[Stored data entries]
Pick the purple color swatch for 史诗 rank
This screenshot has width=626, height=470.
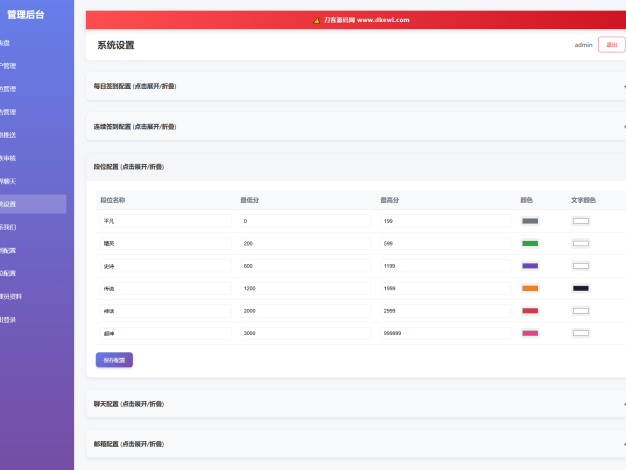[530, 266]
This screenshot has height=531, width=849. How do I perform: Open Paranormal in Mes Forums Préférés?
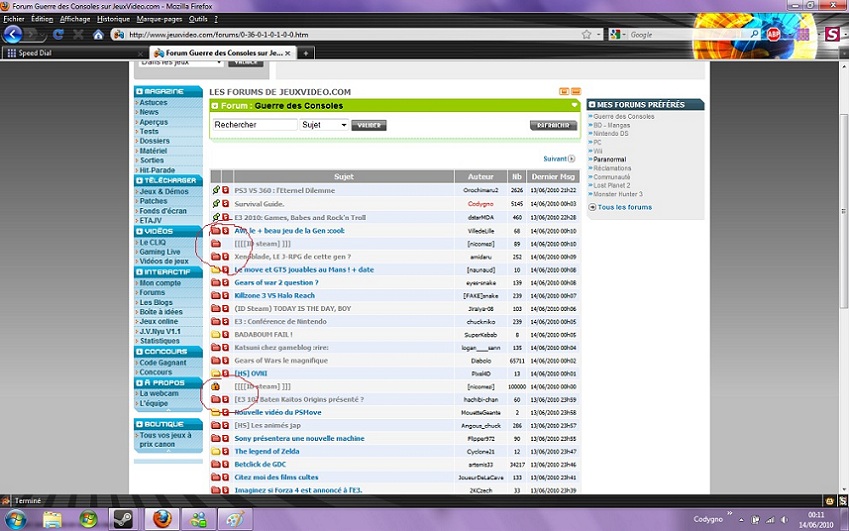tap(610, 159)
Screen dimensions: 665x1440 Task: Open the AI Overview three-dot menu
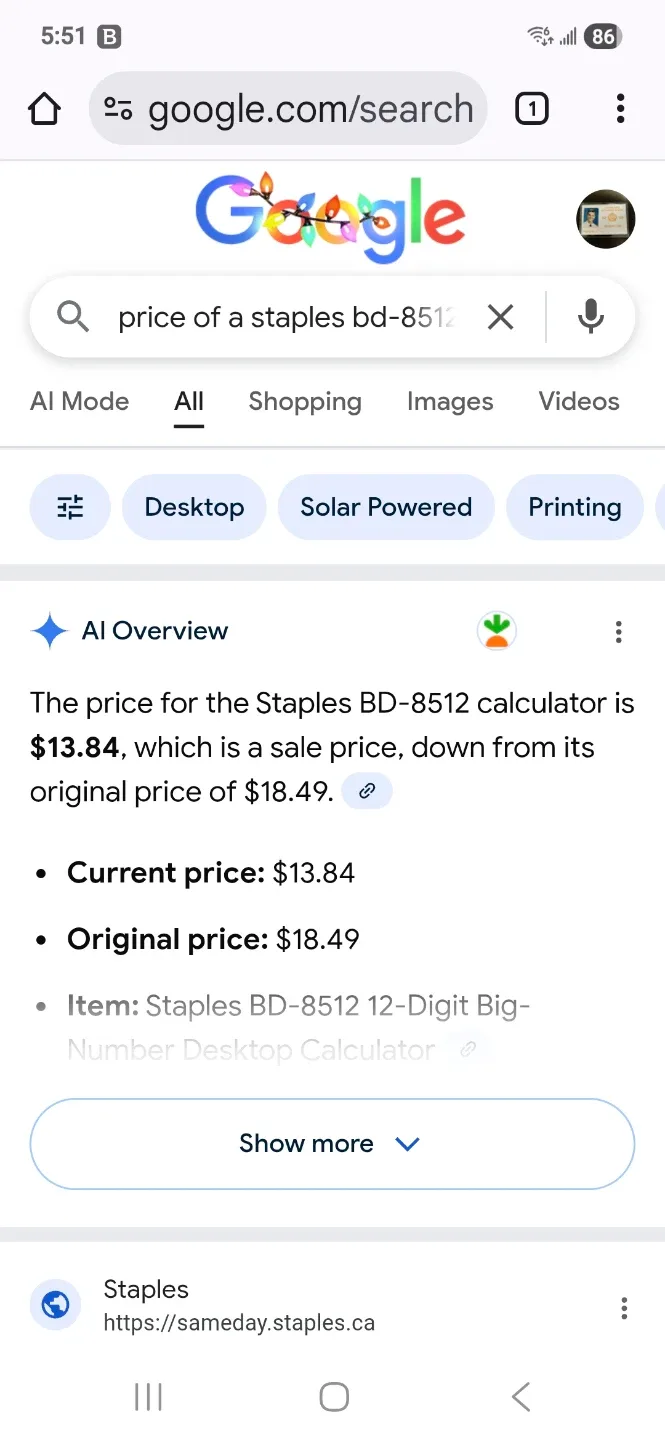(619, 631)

_Problem details_
The data must be repeated exactly. Any pictures in it are to be left out.

_Response to this exercise_
Pick the purple color swatch for 史诗 rank
This screenshot has width=626, height=470.
[530, 266]
This screenshot has height=531, width=849. How do I perform: Open Paranormal in Mes Forums Préférés?
tap(610, 159)
Screen dimensions: 665x1440 Task: Open the AI Overview three-dot menu
(619, 631)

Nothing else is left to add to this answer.